Think of Red Hat (RHT) building its business on top of the open source operating system Linux, or Cisco-owned (CSCO) Sourcefire building atop Snort, an open source intrusion detection tool.

Kolide has so far raised $1.6 million through hack/secure and angel investor Dustin Webber, co-founder and chief technology officer of Critical Stack, a network intelligence firm, to help it take on an increasingly crowded market of endpoint protection products, including tools from the likes of Symantec (SYMC), Intel (INTC) Security, CrowdStrike, Tanium, FireEye (FEYE), Carbon Black, and others. The Kolide team includes Facebook security engineers Mike Arpaia and Zach Wasserman, who helped build and open source osquery.

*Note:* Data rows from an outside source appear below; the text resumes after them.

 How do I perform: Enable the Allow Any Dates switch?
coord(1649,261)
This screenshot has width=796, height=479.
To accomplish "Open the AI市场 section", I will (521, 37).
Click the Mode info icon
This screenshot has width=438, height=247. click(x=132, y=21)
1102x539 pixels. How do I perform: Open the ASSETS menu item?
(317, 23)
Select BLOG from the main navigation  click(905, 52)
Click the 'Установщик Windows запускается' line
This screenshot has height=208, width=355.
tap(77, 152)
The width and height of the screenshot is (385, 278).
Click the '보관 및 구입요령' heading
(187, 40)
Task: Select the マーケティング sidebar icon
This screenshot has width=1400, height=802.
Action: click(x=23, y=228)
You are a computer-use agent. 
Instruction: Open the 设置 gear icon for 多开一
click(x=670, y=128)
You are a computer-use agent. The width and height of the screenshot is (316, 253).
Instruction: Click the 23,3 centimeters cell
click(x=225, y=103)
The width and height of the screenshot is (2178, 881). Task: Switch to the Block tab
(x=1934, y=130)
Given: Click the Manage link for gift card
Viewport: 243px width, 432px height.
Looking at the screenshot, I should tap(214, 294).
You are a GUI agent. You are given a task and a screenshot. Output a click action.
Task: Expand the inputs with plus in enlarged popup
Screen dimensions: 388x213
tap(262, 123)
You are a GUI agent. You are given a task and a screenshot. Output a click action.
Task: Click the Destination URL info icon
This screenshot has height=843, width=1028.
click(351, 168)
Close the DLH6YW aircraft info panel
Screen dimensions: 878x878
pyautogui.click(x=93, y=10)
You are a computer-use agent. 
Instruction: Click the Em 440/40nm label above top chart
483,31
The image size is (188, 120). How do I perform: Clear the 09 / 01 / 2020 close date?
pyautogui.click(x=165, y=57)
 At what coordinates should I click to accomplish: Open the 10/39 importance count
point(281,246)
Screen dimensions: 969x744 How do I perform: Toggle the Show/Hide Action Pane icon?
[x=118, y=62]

“Investors want assurances that the next technology they invest in is not going to be the source of the next breach,” says Jason Meller, CEO and founder of Kolide and former chief security strategist at FireEye (FEYE). With osquery, “the community has the ability to scrutinize and evaluate the code to make sure it’s as secure as it can possibly be, versus the vendor claiming the technology is proprietary and has been reviewed by quote unquote experts.”

“That is a classic blunder of security by obscurity to me,” Meller adds.

“Companies often nail their IP close to their chests,” Webber says. “Jason impressed me with his go to market, which is to do the opposite—make that a commodity.”

Hack/secure, the launchpad of Kolide, has a presence in the five cities where its board directors reside. Webber acts as a director and regional manager for Boston, as does Jen Andre, founder and CEO of the security automation startup Komand as well as founder of the cloud security firm Threat Stack. Other board directors include Liam Randall, founder and CEO of Critical Stack, who serves as a the point of contact in Washington, D.C.; H.D. Moore, founder of Metasploit (acquired by Rapid7 (RPD)) in Austin; and Dan Guido, founder and CEO of Trail of Bits in New York.

“The best people are not all in one location across the U.S., so need to be where they are,” hack/secure co-founder Johnson says. Other members of the syndicate include:

  • Bob Brennan, CEO of Veracode
  • Corey Thomas, CEO of Rapid7
  • Mike Viscuso, chief technology officer of Carbon Black
  • Art Coviello, former CEO of RSA (owned by EMC (EMC), and soon by Dell)
  • Tim Belcher, former chief technology officer of NetWitness (acquired by RSA)
  • Sam King, chief security officer of Veracode
  • Patrick Morley, CEO of Carbon Black
  • Brian Ahern, CEO of Threat Stack
  • Adam Fuchs, founder of Sqrrl
  • John Langton, founder of Visitrend (acquired by Carbon Black)


That’s one startup funded, 99 to go.